The Assyrian! The ruler of Nineveh! For two thousand five hundred years he was only a name and a memory; yet here stand great monuments to testify to the reality of his sometime greatness.
These huge lions are pertinent in the present connection because of the inscriptions that are graven across their pedestals. A glance reveals the strange characters in which these records are written, graven neatly in straight lines across the stone, and looking, to casual inspection, like nothing else so much as random flights of arrow-heads. The resemblance is so striking that this is sometimes called the arrow-headed character, though it is more generally known as the wedge or cuneiform character. A strange writing this. It seems almost incredible that it can really be susceptible of interpretation and translation into a modern language. And, indeed, the feat of interpreting it was one of the greatest achievements of nineteenth-century scholarship; but of this we shall have more to say in a moment.

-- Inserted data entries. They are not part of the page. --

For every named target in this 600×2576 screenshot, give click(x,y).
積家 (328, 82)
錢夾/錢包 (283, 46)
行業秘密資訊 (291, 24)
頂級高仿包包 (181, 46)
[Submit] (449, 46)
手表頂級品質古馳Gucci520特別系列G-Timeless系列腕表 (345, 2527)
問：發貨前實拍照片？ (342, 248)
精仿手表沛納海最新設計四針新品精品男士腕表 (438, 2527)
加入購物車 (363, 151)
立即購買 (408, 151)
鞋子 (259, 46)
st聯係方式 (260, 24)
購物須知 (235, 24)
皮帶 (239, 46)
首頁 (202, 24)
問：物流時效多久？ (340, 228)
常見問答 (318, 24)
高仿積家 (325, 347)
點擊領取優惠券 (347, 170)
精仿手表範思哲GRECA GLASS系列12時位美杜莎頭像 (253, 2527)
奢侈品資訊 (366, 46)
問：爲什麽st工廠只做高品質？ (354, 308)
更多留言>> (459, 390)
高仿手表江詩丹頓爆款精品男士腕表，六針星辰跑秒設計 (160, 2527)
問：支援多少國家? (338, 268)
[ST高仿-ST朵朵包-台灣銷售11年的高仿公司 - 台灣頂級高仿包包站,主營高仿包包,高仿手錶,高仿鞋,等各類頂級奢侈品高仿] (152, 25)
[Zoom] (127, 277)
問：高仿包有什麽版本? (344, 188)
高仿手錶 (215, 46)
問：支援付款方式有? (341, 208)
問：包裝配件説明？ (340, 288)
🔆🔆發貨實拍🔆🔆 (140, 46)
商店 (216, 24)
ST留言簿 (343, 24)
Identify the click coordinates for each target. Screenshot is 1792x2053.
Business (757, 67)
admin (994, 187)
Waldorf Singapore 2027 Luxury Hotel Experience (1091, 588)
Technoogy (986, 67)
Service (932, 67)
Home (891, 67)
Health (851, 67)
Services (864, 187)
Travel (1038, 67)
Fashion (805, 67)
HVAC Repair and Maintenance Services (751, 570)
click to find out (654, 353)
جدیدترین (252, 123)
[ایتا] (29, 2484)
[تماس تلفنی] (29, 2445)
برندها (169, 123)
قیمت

But importance aside, what an interest must now attach to objects with such a history as belongs to these! The very sculptures before us, for example, were perhaps seen by Jonah when he made that famous voyage to Nineveh some seven or eight hundred years B.C. A little later the Babylonian and the Mede revolted from Assyrian tyranny, and descended upon the fair city of Nineveh, and almost literally levelled it to the ground. But these great sculptures, among other things, escaped destruction, and at once hidden and preserved by the accumulating débris of the centuries, they stood there age after age, their very existence quite forgotten. When Xenophon marched past their site with the ill-starred Expedition of the Ten Thousand, in the year 400 B.C., he saw only a mound which seemed to mark the site of some ancient ruin; but so ephemeral is fame that the Greek did not suspect that he looked upon the site of that city which only two centuries before had been the mistress of the world.
So ephemeral is fame! And yet the moral scarcely holds in the sequel; for we of to-day, in this new, undreamed-of Western world, behold these mementoes of Assyrian greatness, fresh from their twenty-five hundred years of entombment, and with them records which restore to us the history of that long-forgotten people in such detail as it was not known to any previous generation since the fall of Nineveh. For two thousand five hundred years no one saw these treasures or knew that they existed. One hundred generations of men came and went without once pronouncing the names of Kings Asshurnazirpal or Asshurbanapal. And to-day, after centuries of oblivion, these names are restored to history, and, thanks to the character of their monuments, are assured a permanency of fame that can almost defy time itself. It would be nothing strange, but rather in keeping with their previous mutations of fortune, if the names of Asshurnazirpal and Asshurbanapal should be familiar household words to future generations that have forgotten the existence of an Alexander, a Cæsar, and a Napoleon. For when Macaulay’s prospective New Zealander explores the ruins of the British Museum, the records of the ancient Assyrians will presumably be there unscathed, to tell their story as they have told it to our generation, although every manuscript and printed book may have gone the way of fragile textures.